The pension is paid from the pension fund which is independent from the city. The city could go broke and it would not directly affect the pension fund because it is separate from the city.

.

That's good to know. Thanks for the info.
 
In either case you can see why the 30 or 37 year federal worker doesn't consider his/her Social Security as "insurance" or "welfare"

I did not intend to demean people who rely on SS, either entirely or partially. Heck, I just ran FireCalc again with SS entered in for ourselves at 62, and it sure helped.

What I meant was that SS is not the same as other true retirement funds, in that if person A contributes twice as much as person B, then person A should get twice as much benefit. The higher-income workers end up subsidizing the lower-income workers. To check this out, you can download the SS benefit calculator to play with different scenarios to see for yourself.

If I remember correctly, Cato Institute had a calculator that shows how much benefit you would have in retirement, had your SS contribution been invested in S&P500. It was much higher, as I remember. Perhaps even double.

Now, I do not say that we should not provide for our elderly lower-rung citizens. But the government does not want to separate out what is your deserved portion, and what is a tax to help others. In fact, it appears politicians like to obfuscate this fact.

I always have worked for megacorps with 401k with $10K yearly contribution (it was upped in recent years). But it irked me when I saw that people who work independently or for mom-and-pop businesses could only contribute $2K/year (until recently) in an IRA. But professional workers (lawyers, doctors, etc...) could have Keogh plans with even higher limits than 401k.

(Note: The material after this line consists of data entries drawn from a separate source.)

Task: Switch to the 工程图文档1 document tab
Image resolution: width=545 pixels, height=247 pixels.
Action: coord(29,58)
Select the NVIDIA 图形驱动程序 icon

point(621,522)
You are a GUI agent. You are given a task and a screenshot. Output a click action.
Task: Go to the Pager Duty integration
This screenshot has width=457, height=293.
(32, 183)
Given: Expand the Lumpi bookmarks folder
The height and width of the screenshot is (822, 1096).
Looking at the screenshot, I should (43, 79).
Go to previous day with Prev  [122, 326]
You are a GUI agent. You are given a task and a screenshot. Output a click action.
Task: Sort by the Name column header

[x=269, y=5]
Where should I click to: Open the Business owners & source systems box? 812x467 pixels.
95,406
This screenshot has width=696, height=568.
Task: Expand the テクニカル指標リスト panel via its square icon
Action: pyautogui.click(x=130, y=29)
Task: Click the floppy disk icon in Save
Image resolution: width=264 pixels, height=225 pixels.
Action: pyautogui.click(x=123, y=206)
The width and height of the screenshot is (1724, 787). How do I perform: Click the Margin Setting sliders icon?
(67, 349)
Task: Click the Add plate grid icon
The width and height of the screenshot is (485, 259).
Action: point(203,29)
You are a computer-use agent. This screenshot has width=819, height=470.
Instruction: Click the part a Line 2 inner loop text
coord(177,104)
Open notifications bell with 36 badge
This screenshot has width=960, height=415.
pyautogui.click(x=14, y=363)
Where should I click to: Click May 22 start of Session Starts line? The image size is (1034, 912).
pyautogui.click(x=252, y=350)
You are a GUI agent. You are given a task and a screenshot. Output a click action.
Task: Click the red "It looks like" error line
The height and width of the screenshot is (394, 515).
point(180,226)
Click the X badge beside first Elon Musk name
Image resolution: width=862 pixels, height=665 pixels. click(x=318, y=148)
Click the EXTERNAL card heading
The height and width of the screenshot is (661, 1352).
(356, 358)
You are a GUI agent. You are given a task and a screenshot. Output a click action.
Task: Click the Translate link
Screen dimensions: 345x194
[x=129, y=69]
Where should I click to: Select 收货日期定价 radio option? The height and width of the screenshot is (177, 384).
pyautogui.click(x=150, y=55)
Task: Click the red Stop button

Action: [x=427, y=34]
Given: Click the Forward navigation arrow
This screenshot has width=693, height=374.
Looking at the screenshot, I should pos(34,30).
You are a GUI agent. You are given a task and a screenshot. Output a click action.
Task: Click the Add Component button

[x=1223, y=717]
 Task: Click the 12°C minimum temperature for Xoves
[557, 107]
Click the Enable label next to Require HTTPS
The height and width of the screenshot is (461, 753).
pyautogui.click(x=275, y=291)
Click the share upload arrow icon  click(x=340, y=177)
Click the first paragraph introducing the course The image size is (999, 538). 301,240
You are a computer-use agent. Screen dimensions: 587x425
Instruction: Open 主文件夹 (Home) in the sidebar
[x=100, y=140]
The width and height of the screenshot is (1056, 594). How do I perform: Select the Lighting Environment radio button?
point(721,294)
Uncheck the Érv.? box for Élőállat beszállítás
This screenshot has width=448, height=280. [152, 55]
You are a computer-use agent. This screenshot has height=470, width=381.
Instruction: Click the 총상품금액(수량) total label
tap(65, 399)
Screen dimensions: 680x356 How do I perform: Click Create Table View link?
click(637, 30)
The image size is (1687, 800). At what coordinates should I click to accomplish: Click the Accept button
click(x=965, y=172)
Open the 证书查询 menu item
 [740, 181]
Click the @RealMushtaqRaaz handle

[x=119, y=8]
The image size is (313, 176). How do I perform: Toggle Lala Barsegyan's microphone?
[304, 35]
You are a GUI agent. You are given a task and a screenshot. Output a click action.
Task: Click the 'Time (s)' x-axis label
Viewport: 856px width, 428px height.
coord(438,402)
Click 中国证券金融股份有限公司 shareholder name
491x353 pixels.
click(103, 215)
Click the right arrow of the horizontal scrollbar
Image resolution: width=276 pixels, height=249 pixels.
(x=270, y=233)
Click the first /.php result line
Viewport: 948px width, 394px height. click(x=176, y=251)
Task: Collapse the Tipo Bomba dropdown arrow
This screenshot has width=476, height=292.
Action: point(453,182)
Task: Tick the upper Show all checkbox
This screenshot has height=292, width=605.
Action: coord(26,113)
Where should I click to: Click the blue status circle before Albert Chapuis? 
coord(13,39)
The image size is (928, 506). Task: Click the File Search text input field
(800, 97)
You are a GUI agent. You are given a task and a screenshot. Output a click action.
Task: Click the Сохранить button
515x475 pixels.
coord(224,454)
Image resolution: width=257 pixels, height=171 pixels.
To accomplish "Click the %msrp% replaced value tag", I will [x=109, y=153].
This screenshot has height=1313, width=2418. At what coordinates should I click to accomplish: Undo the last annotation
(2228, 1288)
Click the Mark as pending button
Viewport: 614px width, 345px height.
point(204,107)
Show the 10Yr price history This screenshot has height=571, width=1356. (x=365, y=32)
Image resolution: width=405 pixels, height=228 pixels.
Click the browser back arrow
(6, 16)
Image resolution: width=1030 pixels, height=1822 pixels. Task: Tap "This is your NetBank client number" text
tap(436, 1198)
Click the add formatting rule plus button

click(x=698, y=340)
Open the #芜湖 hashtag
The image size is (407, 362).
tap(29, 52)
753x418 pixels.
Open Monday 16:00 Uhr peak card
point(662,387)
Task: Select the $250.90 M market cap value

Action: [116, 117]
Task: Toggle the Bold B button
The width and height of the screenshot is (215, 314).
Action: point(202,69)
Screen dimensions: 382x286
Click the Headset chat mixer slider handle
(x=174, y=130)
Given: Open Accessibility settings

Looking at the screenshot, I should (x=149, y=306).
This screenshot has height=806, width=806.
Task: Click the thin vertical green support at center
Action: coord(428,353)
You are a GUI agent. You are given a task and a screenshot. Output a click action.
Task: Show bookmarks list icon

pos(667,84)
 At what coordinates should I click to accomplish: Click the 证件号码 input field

Why such disparity for different workers? Is it because privileged groups have lobbyists working for them, while the average Joe/Jane is left with no advocates? In fact, the common 401k was originally intended for the executives to defer taxes on their bonuses, not for the lowly employees like myself to participate. It was the work of Ted Benna who brought the 401k participation to every worker.

So, you see, perhaps it was not intended for Joe/Jane Blow to have anything other than SS as the vehicle for retirement savings. But people want to have ownership of their own retirement funds, and they have found ways. Sadly, many people still think of SS as their sole source of retirement income.